In the 1990's the Democrat William Clinton followed up cuts made by previous Republican administrations with a new plan for public housing--demolish it! African American and other workers of color bore the brunt of the racist federal steamroller. Under the so-called "HOPE VI" program, Clinton's Department of Housing and Urban Development demolished over 80,000 public housing units between 1996 and 2002. In New Orleans alone the number of units dropped by over half, to about 6000 apartments.
In New Orleans--and across the country--developments located on valuable real estate have been the most vulnerable. For example, housing authority officials demolished the entire St. Thomas complex, which was located along the riverfront and the growing tourist complex of hotels, restaurants, condos, and the convention center.
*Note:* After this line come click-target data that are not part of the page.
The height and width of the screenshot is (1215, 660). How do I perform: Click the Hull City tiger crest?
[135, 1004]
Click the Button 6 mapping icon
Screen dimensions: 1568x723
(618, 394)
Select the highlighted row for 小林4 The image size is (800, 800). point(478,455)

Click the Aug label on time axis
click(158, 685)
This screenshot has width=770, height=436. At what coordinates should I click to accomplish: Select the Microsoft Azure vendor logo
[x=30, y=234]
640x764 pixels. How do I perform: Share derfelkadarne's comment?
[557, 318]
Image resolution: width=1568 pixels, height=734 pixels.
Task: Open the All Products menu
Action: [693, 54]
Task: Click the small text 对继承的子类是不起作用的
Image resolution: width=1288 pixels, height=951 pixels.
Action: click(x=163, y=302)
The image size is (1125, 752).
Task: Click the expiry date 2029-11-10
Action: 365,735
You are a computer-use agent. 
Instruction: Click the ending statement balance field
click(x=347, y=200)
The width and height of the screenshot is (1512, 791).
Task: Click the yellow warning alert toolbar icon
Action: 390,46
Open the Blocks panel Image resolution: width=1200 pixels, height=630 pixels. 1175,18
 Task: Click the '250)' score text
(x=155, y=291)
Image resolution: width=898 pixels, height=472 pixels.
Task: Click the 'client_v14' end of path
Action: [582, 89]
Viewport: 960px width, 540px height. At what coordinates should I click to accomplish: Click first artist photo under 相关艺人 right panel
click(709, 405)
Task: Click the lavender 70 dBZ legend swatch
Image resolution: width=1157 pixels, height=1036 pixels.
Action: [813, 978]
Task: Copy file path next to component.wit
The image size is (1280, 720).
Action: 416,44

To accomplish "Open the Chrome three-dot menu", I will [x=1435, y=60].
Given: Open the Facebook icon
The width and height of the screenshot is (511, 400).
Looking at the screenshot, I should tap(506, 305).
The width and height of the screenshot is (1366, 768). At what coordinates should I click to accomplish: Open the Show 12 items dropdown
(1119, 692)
This ethnic and class cleansing drove some 1000 working class African Americans families from the area. Accelerating gentrification of the surrounding neighborhood pushed out even more.
While the local and national government steamroll affordable housing, they spend billions on war and imperial expansion. Workers Democracy Network activists point-out that while the government cries it has no money for housing, it has already spent 140 billion on the war in Iraq. According to the National Priorities Project the contributions of workers in New Orleans alone to the Iraq war comes to over 120 million, which could provide over 1,000 well built homes for working class families.
Zbigniew Brzezinski, the former national security advisor to James Carter, and a leading architect and strategist for the US imperialist state, has made explicit the connection between the war at home and abroad on workers. At a luncheon organized by the Democratic Party aligned capitalist think-tank and policy forum, the New America Foundation, he argued that for the US to "win" in Iraq, that is to be able to defeat the insurgency and implant a reliable government that can guarantee access to Iraqi oil and construct an "open" economy that US international capital can plunder, the US needs to be "being willing to commit 500,000 troops, spend $200 billion a year, probably have a draft, and have some form of war compensation". The political question, for Brezinski, is whether US imperialism can obtain the sacrifices at home that would be necessary to "win" in Iraq.
Brezinski, an in-house critic of the Iraq war, fears that attempts to impose "sacrifice", that is to further cuts in workers standard of living and undermine democratic rights, might result in a fight-back that the capitalist class could not control. What is seen as a "threat", by this loyal servant of US imperialism, is an opportunity for revolutionaries. Brezinski's insightful analysis drives home the strategic importance for working class activists in the US to connect, through their organizing, the attack on workers at home and abroad. US imperialist expansion, from the war in Iraq to the counter-insurgency campaign in Colombia, is based on the ability to impose austerity at home, and strip people of basic democratic rights necessary to mount a fight-back.
Moving from Slogans to Action
"US out of Iraq!...Lets fight a war against racism and poverty at home!…Money for housing, health care and jobs, not war!" Anti-war activists have raised these slogans and demands across the country. The challenge now is to build a movement and organization that that can make these connections and fight on both fronts. The organizing of Workers Democracy Network activists in New York-New Jersey with immigrant rights, and in New Orleans with housing, are part of this effort. These insurgencies are the necessary building blocks for constructing a class-wide movement against US imperialism and capitalism.